_Exercise tasks_.
[1] According to the geodatabase article, how many bits does a standard byte contain?
[2] Reproduce everything in the geodatabase article from "Another convenient way" down to "a simple concept.".

_Supplied passage_.
Geodatabase... GIS Database... Part 2

Precision and Integer bytes

In order to fully understand precision and spatial domain, you need understand the computer binary number system.

Bits - A digit in the binary number system is called a bit. The smallest binary digit is 0. The next, and only other, digit is a 1. Compare this with the decimal number system, which uses ten digits between 0 and 9, inclusive.

Bytes - In the decimal number system, when you run out of values for a given digit you need to use an additional digit to store a larger number. For example, if you wanted to store a number bigger than 9, you would need to add a second digit to produce the next largest number, 10. The binary number system works the same way. After exhausting both values for a single digit, you need to add an additional digit to store a larger number. For example, the smallest (positive) binary number is 0. The next largest is 1. After that, you need to add a second digit to represent the next highest number: 10. The next few numbers in this sequence are 11, 100, 101, 110, 111, and 1000. The decimal equivalents of these binary numbers are 3, 4, 5, 6, 7, and 8.

From this progression, it is easy to see that many binary digits are required to store relatively small numbers. Therefore, programmers usually work with groups of bits called bytes. A standard byte contains 8 bits.

The meanings of bits - Like decimal digits, binary digits indicate some quantity, such as the distance along one axis from the origin of a coordinate system. The decimal number 4 may represent a geographic location four meters away from the origin along the Y axis. Likewise, the number 40 could represent a location forty meters away from the origin. With only nine digits, you can construct larger numbers like 40 by assigning a certain weight to each digit. In this example, the digit “4” in “40” is weighed ten-times more than the digit “0”. So, 40 actually means (4 * 10) + (0 * 1). In another example 3,862 can be expressed as (3 * 1000) + (8 * 100) + (6 * 10)+ (2 * 1).

Binary numbers work in exactly the same way. The only difference is that each digit represents a successively higher power of two, rather than a higher power of ten, because the binary number system only has two digits instead of the ten available in the decimal system.

For example, the number 1101 can be expressed as (1 * 8) + (1 * 4) + (0 * 2) + (1 * 1) for a total of 13, in decimal notation.

Another convenient way to think about binary digits is that they express the presence or absence of a value. Continuing the 1101 example, you could say “yes, there is an eight; yes, there is a four; no, there is not a two; and yes, there is a one”. Computers are well-suited to processing these types of presence/absence indicators because the transistors etched into their CPUs may exist in two states: allowing electricity to flow through, or preventing electricity from flowing through. Correlating the presence or absence of an electrical current to the presence or absence of values represented by binary digits allows engineers and programmers to build sophisticated systems based on a simple concept.



Bits and geodatabase coordinates

Geodatabase stores coordinate values using a signed, positive, 32-bit integer data type. One of the 32 bits is used as a sign bit, indicating positive or negative, leaving 31 data bits for storing coordinate information. If all of these 31 bits are set to 0, the resulting decimal number is 0.

[Page and screen pointing data]
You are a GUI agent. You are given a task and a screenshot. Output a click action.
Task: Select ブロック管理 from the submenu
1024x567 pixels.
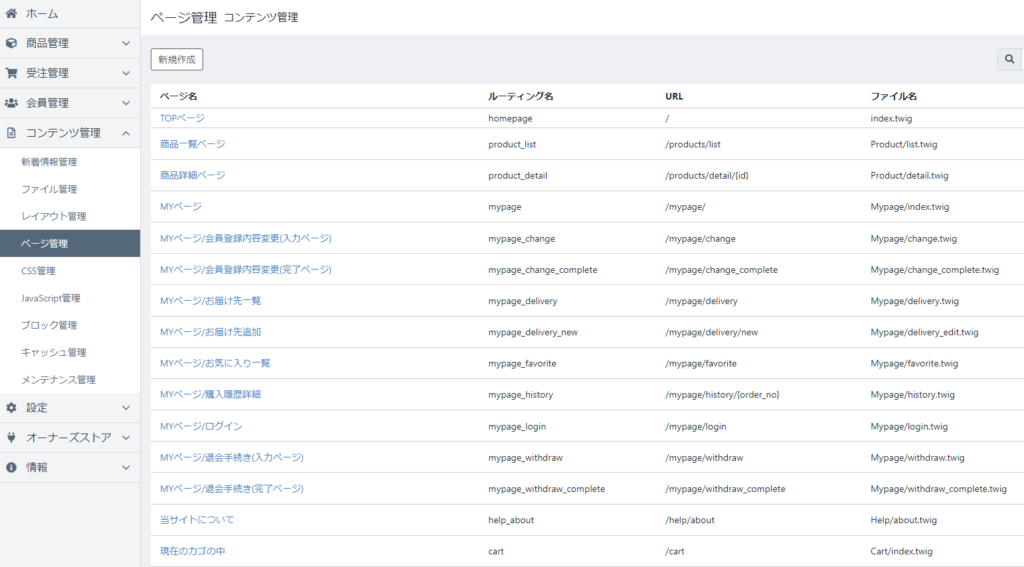(x=49, y=325)
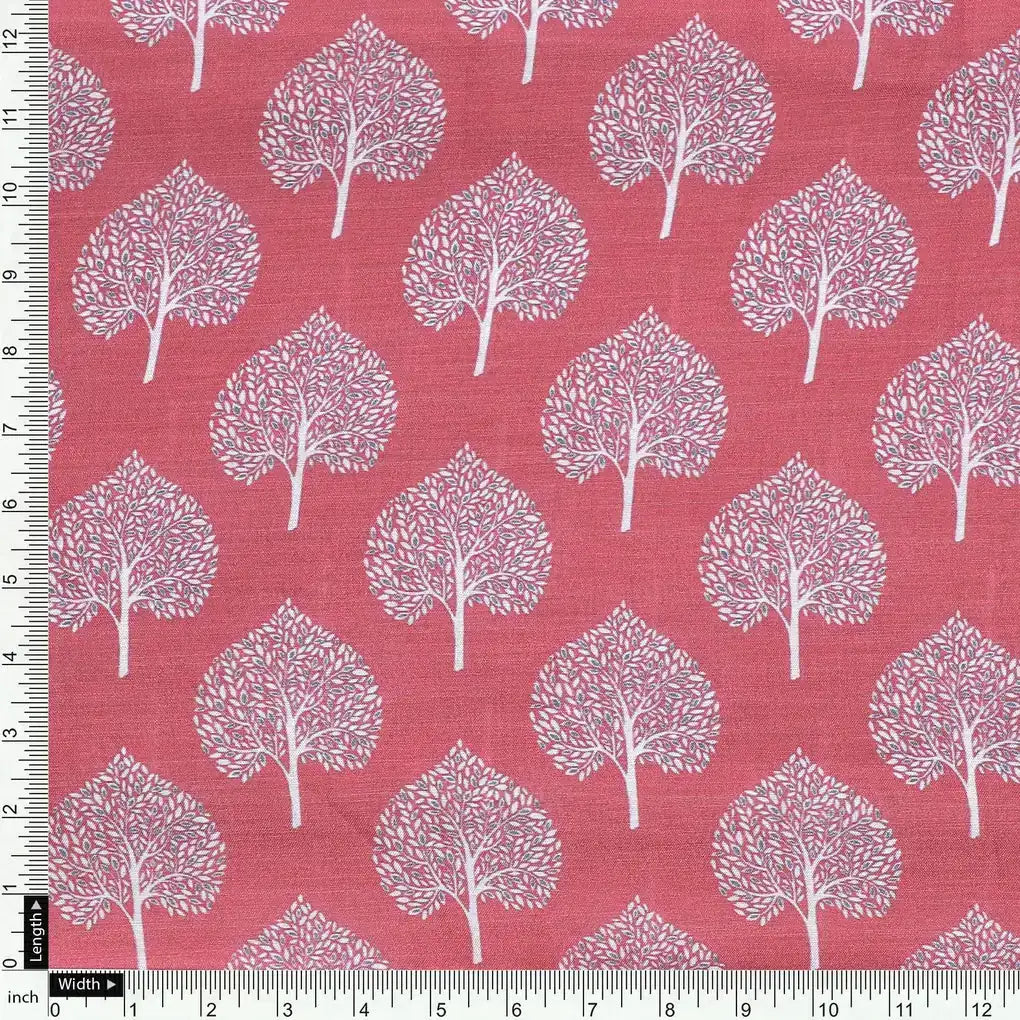The image size is (1020, 1020).
Task: Click number 3 on the horizontal width ruler
Action: point(287,1009)
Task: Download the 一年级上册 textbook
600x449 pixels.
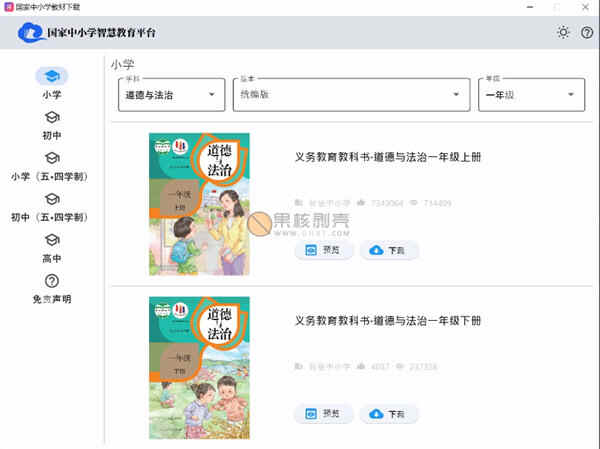Action: click(389, 250)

_Answers given_.
[1] A standard byte contains 8 bits.

[2]
Another convenient way to think about binary digits is that they express the presence or absence of a value. Continuing the 1101 example, you could say “yes, there is an eight; yes, there is a four; no, there is not a two; and yes, there is a one”. Computers are well-suited to processing these types of presence/absence indicators because the transistors etched into their CPUs may exist in two states: allowing electricity to flow through, or preventing electricity from flowing through. Correlating the presence or absence of an electrical current to the presence or absence of values represented by binary digits allows engineers and programmers to build sophisticated systems based on a simple concept.